··· Provided data

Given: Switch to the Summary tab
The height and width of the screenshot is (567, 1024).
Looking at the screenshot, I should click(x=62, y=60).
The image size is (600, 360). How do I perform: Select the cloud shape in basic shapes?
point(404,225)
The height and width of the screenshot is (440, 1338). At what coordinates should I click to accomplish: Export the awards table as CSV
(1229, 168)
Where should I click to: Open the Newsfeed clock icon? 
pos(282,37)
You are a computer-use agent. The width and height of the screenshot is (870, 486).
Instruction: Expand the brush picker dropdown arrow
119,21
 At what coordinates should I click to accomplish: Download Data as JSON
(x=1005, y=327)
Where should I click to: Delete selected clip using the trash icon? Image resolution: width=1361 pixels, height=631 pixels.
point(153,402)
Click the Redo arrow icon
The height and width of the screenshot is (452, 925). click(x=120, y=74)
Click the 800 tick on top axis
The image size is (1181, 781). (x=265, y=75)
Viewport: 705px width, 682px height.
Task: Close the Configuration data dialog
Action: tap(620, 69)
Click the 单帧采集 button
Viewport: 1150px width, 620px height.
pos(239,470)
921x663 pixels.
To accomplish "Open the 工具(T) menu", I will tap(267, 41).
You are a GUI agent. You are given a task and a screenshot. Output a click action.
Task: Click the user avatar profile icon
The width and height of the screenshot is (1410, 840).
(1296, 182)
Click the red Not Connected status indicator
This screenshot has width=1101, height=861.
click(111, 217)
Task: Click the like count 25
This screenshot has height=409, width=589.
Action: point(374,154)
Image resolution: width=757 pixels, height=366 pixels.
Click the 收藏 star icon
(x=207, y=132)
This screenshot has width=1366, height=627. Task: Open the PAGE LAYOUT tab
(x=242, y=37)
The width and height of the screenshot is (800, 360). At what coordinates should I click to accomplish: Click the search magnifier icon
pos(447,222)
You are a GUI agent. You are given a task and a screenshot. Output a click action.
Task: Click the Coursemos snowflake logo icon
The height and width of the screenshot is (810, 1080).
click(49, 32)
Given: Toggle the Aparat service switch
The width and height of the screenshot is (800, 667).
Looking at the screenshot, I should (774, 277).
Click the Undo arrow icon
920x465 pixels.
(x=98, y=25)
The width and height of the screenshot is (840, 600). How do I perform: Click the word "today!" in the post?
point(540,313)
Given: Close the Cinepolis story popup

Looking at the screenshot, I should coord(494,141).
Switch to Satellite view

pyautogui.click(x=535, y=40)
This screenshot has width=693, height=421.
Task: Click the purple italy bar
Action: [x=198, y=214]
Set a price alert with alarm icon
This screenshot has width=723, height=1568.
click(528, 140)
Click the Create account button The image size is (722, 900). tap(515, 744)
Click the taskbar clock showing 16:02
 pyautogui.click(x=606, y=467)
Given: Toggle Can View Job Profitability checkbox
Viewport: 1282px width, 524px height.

······

What this task involves
All of the data above should be reproduced verbatim.

Answer to the problem
Given: Switch to the Summary tab
The height and width of the screenshot is (567, 1024).
Looking at the screenshot, I should click(x=62, y=60).
The image size is (600, 360). How do I perform: Select the cloud shape in basic shapes?
point(404,225)
The height and width of the screenshot is (440, 1338). At what coordinates should I click to accomplish: Export the awards table as CSV
(1229, 168)
Where should I click to: Open the Newsfeed clock icon? 
pos(282,37)
You are a computer-use agent. The width and height of the screenshot is (870, 486).
Instruction: Expand the brush picker dropdown arrow
119,21
 At what coordinates should I click to accomplish: Download Data as JSON
(x=1005, y=327)
Where should I click to: Delete selected clip using the trash icon? Image resolution: width=1361 pixels, height=631 pixels.
point(153,402)
Click the Redo arrow icon
The height and width of the screenshot is (452, 925). click(x=120, y=74)
Click the 800 tick on top axis
The image size is (1181, 781). (x=265, y=75)
Viewport: 705px width, 682px height.
Task: Close the Configuration data dialog
Action: tap(620, 69)
Click the 单帧采集 button
Viewport: 1150px width, 620px height.
pos(239,470)
921x663 pixels.
To accomplish "Open the 工具(T) menu", I will tap(267, 41).
You are a GUI agent. You are given a task and a screenshot. Output a click action.
Task: Click the user avatar profile icon
The width and height of the screenshot is (1410, 840).
(1296, 182)
Click the red Not Connected status indicator
This screenshot has width=1101, height=861.
click(111, 217)
Task: Click the like count 25
This screenshot has height=409, width=589.
Action: point(374,154)
Image resolution: width=757 pixels, height=366 pixels.
Click the 收藏 star icon
(x=207, y=132)
This screenshot has width=1366, height=627. Task: Open the PAGE LAYOUT tab
(x=242, y=37)
The width and height of the screenshot is (800, 360). At what coordinates should I click to accomplish: Click the search magnifier icon
pos(447,222)
You are a GUI agent. You are given a task and a screenshot. Output a click action.
Task: Click the Coursemos snowflake logo icon
The height and width of the screenshot is (810, 1080).
click(49, 32)
Given: Toggle the Aparat service switch
The width and height of the screenshot is (800, 667).
Looking at the screenshot, I should (774, 277).
Click the Undo arrow icon
920x465 pixels.
(x=98, y=25)
The width and height of the screenshot is (840, 600). How do I perform: Click the word "today!" in the post?
point(540,313)
Given: Close the Cinepolis story popup

Looking at the screenshot, I should coord(494,141).
Switch to Satellite view

pyautogui.click(x=535, y=40)
This screenshot has width=693, height=421.
Task: Click the purple italy bar
Action: [x=198, y=214]
Set a price alert with alarm icon
This screenshot has width=723, height=1568.
click(528, 140)
Click the Create account button The image size is (722, 900). tap(515, 744)
Click the taskbar clock showing 16:02
 pyautogui.click(x=606, y=467)
Given: Toggle Can View Job Profitability checkbox
Viewport: 1282px width, 524px height.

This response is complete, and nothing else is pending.